The Strategy: Mimicking Real-World Human Work
According to the report, OpenAI has collaborated with the training data firm Handshake AI to gather this crucial information. The process involves third-party contractors providing data based on the genuine work they have performed in their past or present job roles. The focus is on capturing two core components of any task: the initial request from a manager or colleague and the final deliverable produced in response.
An internal presentation cited by Wired instructed contractors to upload concrete outputs of their on-the-job work. These could include actual files like Word documents, PDFs, PowerPoint presentations, Excel sheets, images, or code repositories, rather than mere summaries.
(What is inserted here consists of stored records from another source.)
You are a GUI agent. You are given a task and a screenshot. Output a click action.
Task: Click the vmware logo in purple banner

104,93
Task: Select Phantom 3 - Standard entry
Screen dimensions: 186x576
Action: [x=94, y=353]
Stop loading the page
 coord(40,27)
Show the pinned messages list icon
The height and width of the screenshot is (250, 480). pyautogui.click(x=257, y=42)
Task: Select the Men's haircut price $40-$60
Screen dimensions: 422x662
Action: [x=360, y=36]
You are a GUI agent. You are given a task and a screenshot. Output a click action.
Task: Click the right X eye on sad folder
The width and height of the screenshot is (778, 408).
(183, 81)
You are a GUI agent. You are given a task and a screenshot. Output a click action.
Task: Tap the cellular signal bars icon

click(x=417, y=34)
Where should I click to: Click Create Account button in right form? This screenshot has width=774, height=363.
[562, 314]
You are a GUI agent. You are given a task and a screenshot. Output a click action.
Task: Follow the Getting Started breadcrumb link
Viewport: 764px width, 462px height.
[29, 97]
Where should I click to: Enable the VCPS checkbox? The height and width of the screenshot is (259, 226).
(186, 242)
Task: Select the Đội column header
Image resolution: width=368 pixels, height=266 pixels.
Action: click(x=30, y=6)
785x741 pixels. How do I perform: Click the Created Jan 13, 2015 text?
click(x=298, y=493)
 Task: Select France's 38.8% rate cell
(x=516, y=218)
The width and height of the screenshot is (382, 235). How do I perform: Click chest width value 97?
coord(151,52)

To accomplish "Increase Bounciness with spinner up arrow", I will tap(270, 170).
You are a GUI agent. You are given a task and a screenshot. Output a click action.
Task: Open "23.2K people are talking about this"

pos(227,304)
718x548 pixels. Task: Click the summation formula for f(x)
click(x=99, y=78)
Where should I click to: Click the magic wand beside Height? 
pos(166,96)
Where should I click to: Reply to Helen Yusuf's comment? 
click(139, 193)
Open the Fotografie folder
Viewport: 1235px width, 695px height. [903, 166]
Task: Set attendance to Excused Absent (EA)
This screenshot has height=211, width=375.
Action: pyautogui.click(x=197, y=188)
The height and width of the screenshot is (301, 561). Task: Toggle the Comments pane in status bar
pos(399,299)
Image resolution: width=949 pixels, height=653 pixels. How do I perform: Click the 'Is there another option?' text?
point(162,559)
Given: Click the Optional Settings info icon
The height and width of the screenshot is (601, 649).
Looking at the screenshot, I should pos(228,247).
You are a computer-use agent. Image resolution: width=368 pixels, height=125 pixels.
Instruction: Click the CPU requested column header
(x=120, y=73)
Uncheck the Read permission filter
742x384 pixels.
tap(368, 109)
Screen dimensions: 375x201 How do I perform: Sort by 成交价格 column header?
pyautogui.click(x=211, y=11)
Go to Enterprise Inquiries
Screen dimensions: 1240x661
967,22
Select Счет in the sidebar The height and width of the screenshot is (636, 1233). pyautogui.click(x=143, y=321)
This approach ensures the AI is trained on authentic, complex work that often takes hours or days to complete.
Privacy Protocols and the "Superstar Scrubbing" Tool
Recognising the sensitivity of such data, OpenAI has implemented strict privacy measures. Contractors are mandated to remove all proprietary information, personally identifiable details, and confidential material before uploading. To facilitate this, the Microsoft-backed startup has provided a specialised tool called the 'ChatGPT Superstar Scrubbing' tool.
"Remove or anonymise any: personal information, proprietary or confidential data, material nonpublic information (e.g., internal strategy, unreleased product details)," stated an internal document accessed by Wired. This step is critical to prevent the AI models from memorising and potentially leaking sensitive business or personal data.
The Bigger Picture: The Race for High-Quality Data and AGI
This data collection drive is not happening in isolation. It coincides with similar efforts from other AI giants like Anthropic and Google, who are also enlisting large teams of contractors to generate premium training data. The goal is to develop more sophisticated AI models and agents capable of automating enterprise-level work.
This trend has fueled the growth of a lucrative sub-industry of data contracting firms, including Surge, Mercor, and Scale AI, alongside Handshake AI. These companies manage networks of contractors specifically for creating high-quality AI training datasets.
However, the pursuit of Artificial General Intelligence (AGI)—a hypothetical system that outperforms humans in most economically valuable tasks—has raised concerns. Several tech industry leaders have warned of a potential 'white-collar bloodbath,' where AI automation could significantly impact low-level tasks and entry-level professional roles. OpenAI's latest project, which directly benchmarks AI against human task performance, brings this future into sharper focus.
The report, dated January 11, 2026, highlights a pivotal moment in AI development where the line between human and machine capability is being measured and blurred with unprecedented precision.